* Yapılacaklar:
(a) Yasaların ertelenmesinin ekonomiye etkisini anlatan metinden "Bunlar, konunun hep" sözleriyle başlayıp "daha da fakirleşecek." sözlerine kadar süren kısmı hiçbir değişiklik yapmadan aktarın.
(b) Yasaların ertelenmesinin ekonomiye etkisini anlatan metni, son cümlesinden sonra kaldığı yerden devam ettirin.

* Metin Bölümü:
---

Bunlar, konunun hep “show” tarafları… Ya işin aslı, ekonomi ve pazarla ilgili tarafı?!... Yasaların, komiteden yeniden görüşülmek üzere geri çekilmesinin ekonomiye ve ekonominin can damarı olan pazar faaliyetlerine etkisi ve onun sonuçları?!... İşte muhalefet burada oyuna geldi… Geçirilecek olan yasaların sürüncemede kalması, ertelenmesi, ötelenmesi sadece ekonomide geleceği görememe, yani yatırım ve tüketim iklimi oluşmamasına, yani pazar faaliyetlerinin daha da azalmasına neden olacak. Hele bir de faiz ve çek yasası tartışması, özelleştirmenin ne olacağı tartışmaları uzadıkça, yarının ne olacağını bilemeyen tüketici de yatırımcı da olan parasını kullanmadan bekleyecek. Ekonomi daha da tıkanacak, daha da kayıt dışına çıkacak, devlet gelirleri daha da azalacak ve ekonomiyi aşağıya çeken bu sarmal içinde hem devlet gelirleri gerileyecek, hem de yurttaş daha da fakirleşecek.

---

* Gösterilen Bilgiler:
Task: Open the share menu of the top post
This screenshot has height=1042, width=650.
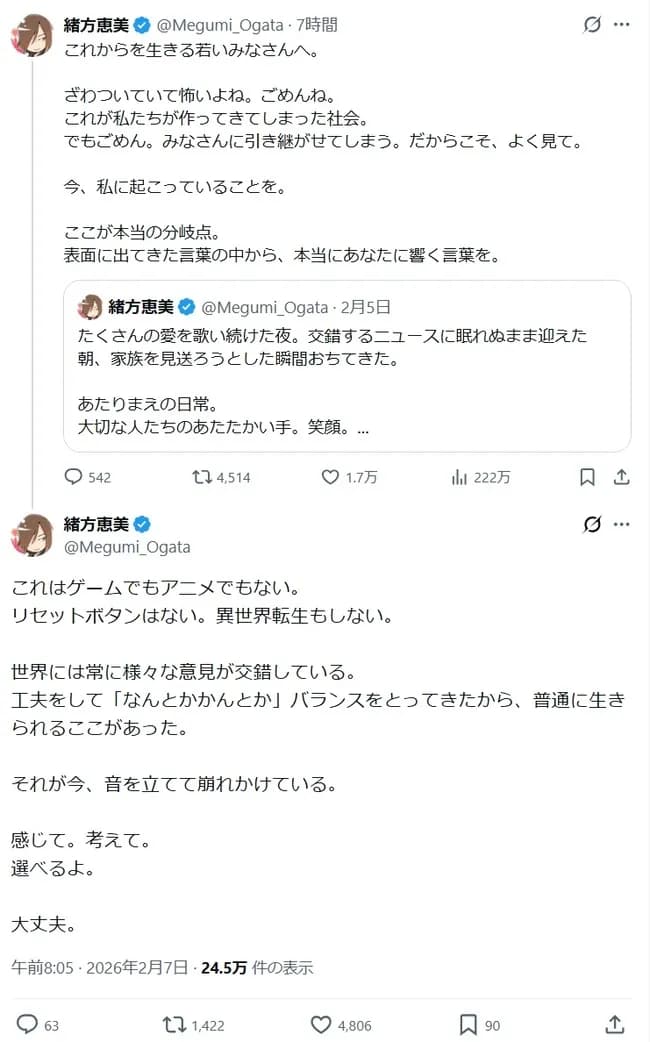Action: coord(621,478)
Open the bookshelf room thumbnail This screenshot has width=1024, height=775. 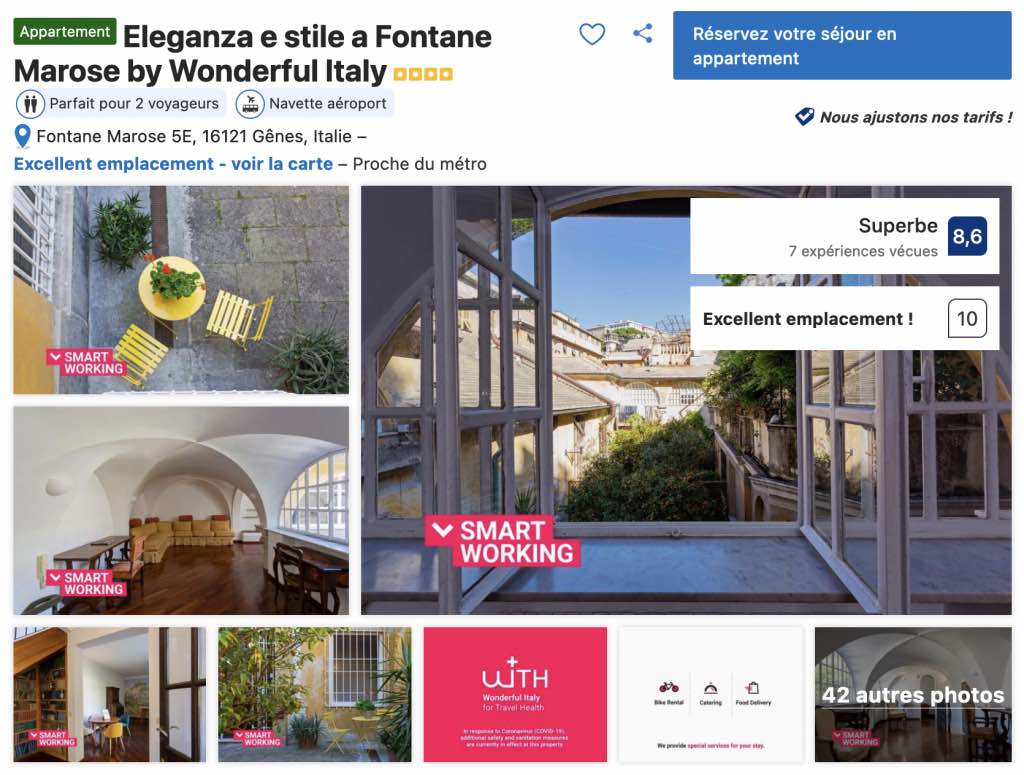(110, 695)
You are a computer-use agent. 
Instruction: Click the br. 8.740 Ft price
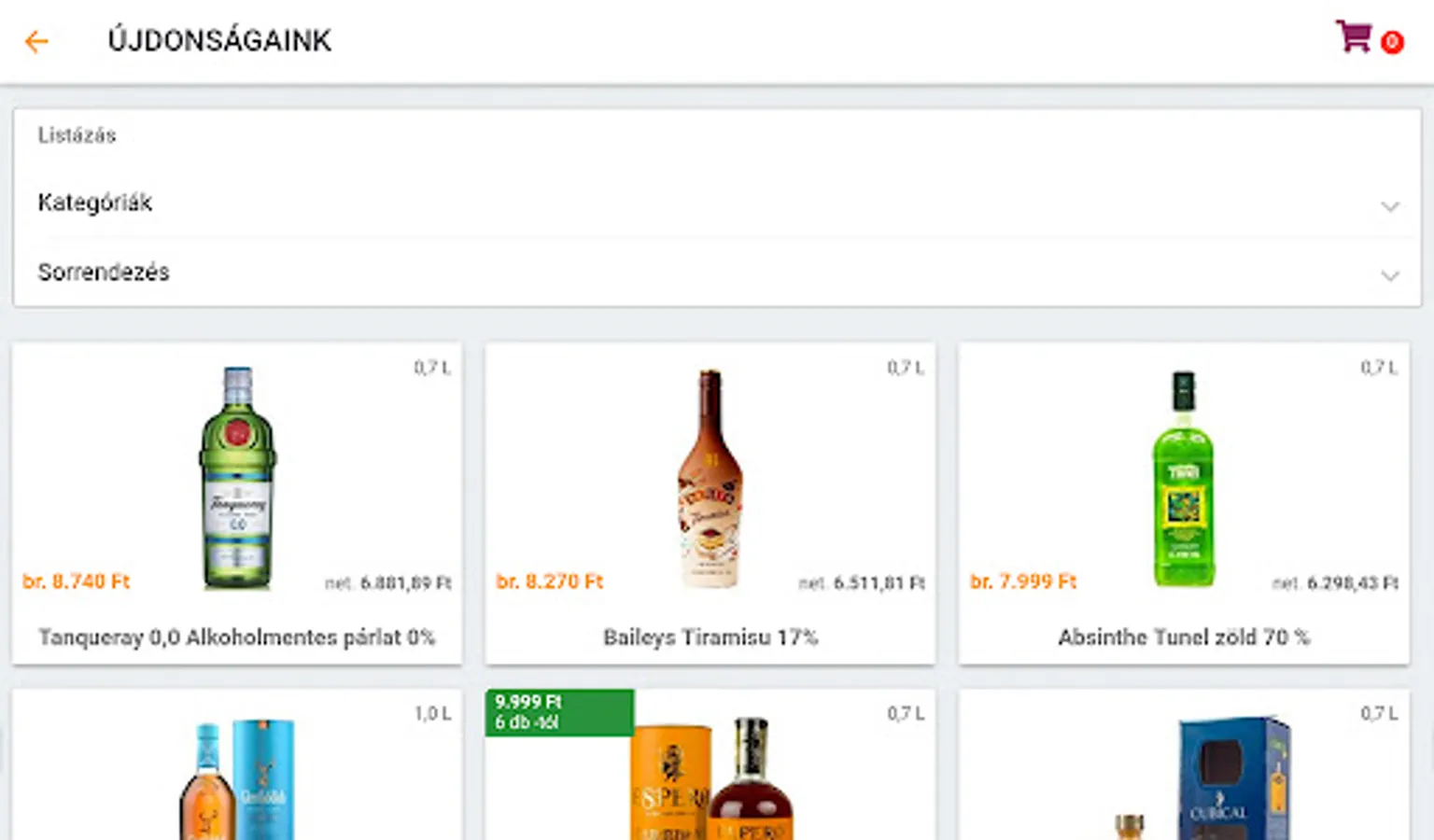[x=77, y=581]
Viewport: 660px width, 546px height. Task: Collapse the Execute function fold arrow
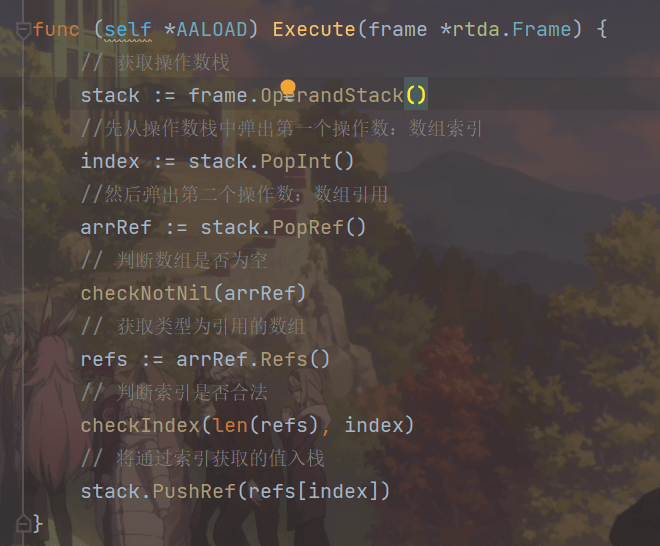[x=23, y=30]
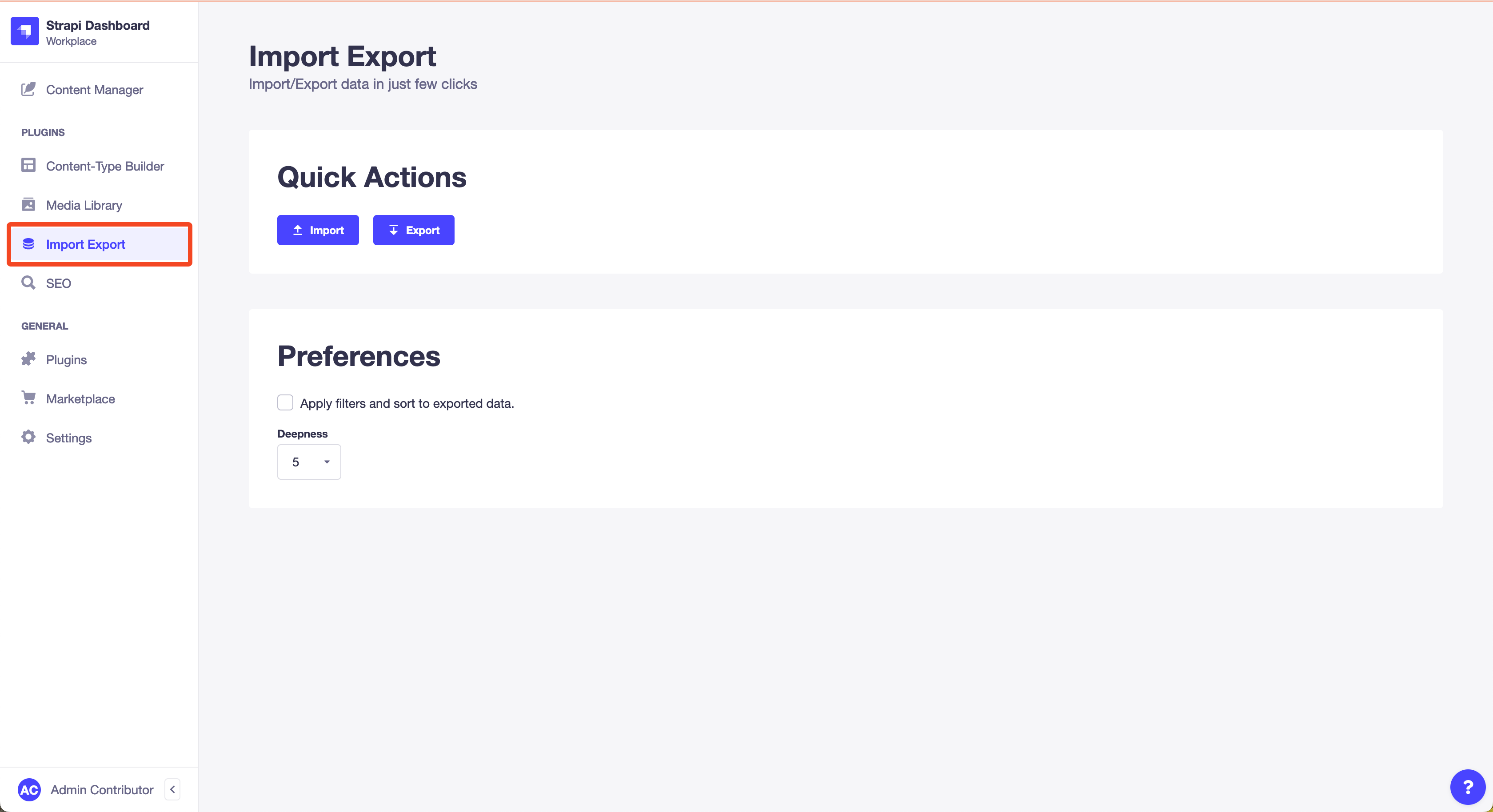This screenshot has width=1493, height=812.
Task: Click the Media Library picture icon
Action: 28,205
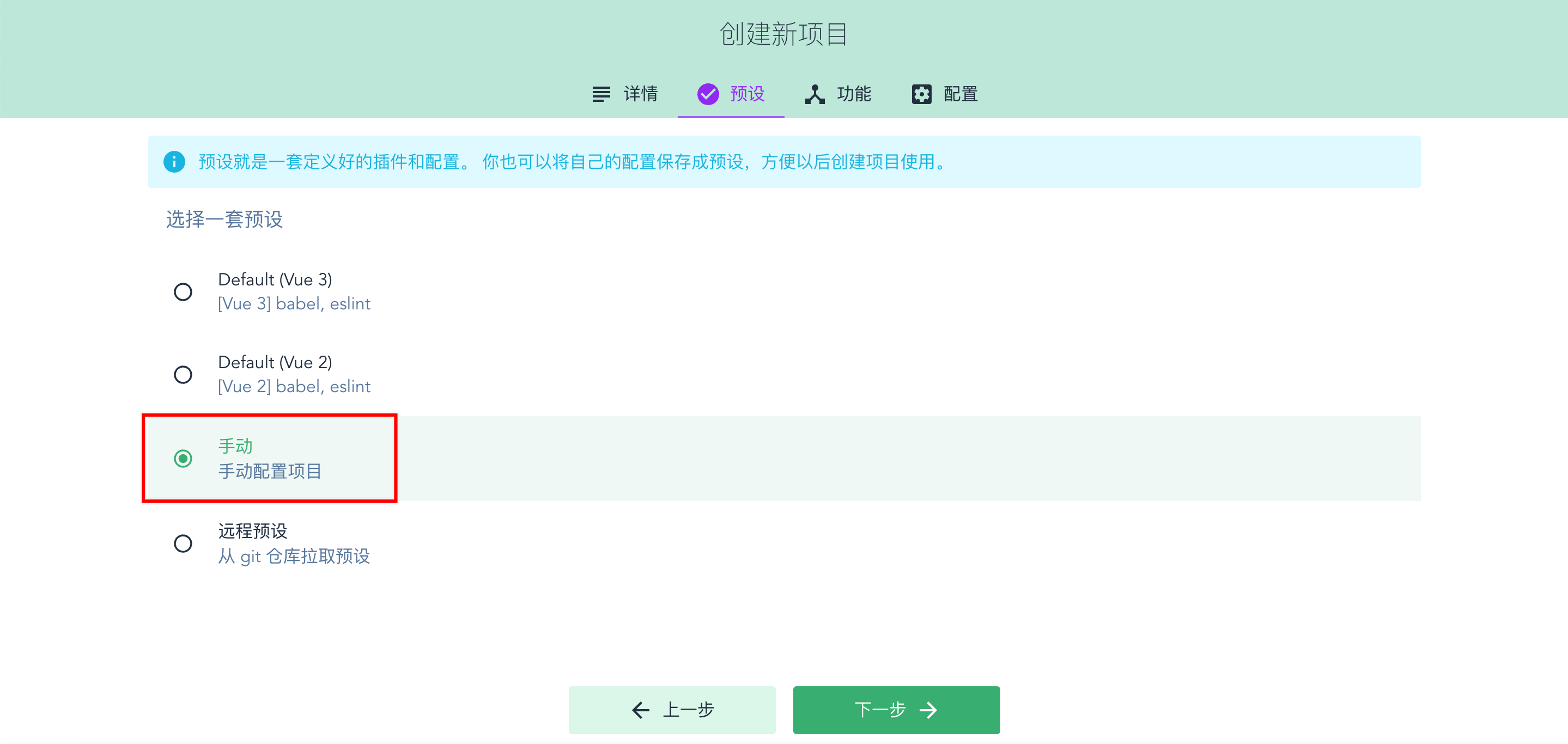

---

* Görev Sonuçları:
(a)
Bunlar, konunun hep “show” tarafları… Ya işin aslı, ekonomi ve pazarla ilgili tarafı?!... Yasaların, komiteden yeniden görüşülmek üzere geri çekilmesinin ekonomiye ve ekonominin can damarı olan pazar faaliyetlerine etkisi ve onun sonuçları?!... İşte muhalefet burada oyuna geldi… Geçirilecek olan yasaların sürüncemede kalması, ertelenmesi, ötelenmesi sadece ekonomide geleceği görememe, yani yatırım ve tüketim iklimi oluşmamasına, yani pazar faaliyetlerinin daha da azalmasına neden olacak. Hele bir de faiz ve çek yasası tartışması, özelleştirmenin ne olacağı tartışmaları uzadıkça, yarının ne olacağını bilemeyen tüketici de yatırımcı da olan parasını kullanmadan bekleyecek. Ekonomi daha da tıkanacak, daha da kayıt dışına çıkacak, devlet gelirleri daha da azalacak ve ekonomiyi aşağıya çeken bu sarmal içinde hem devlet gelirleri gerileyecek, hem de yurttaş daha da fakirleşecek.

(b)
Bu ortamda da, artık rızkının peşinde olan yurttaşa hükümet edenler her şeyi kabul ettirilebilir… Öyle Sigorta Yasası’ymış, Muhaceret Yasası’ymış, falan, kimin umurunda; ve muhalefet eden parti ve sivil toplumu kim algılayacak?!... Artık Anadolulaşmış bir coğrafyada, hangi eyleme, hangi kitleler, ne kadar destek verecek?!...
Muhalefet unsurları diyebilir ki, erken veya normal, ilk seçimde halk bunları “tertipler”… Unutulmaması gerek ki, bu sonucun yaratılması için mahşerin atlısı gibi UBP hükümetinin ardında koşan Türkiye hükümeti, ilk seçimde bu sadık partisini, diğer partilerin karşısında yem gibi bırakmayacaktır; şimdi devlet bütçesine kıstığı mali katkıyı, seçimlerde UBP kazansın ve “Kıbrıslı Türkleri fakirleştirme - Kuzey Kıbrıs’ı Anadolulaştırma” ve dolayısıyla “Kuzey Kıbrıs’ta sadece Türkiye çıkarlarının stratejisini uygulama” projesi için cömertçe verecektir. Seçimi kaybedenler de, Türkiye’nin müdahalesinden yakınacak, belki de meclis araştırma komitesi bile kurulacaktır; ama atı alan Üsküdar’ı geçmiş olacak..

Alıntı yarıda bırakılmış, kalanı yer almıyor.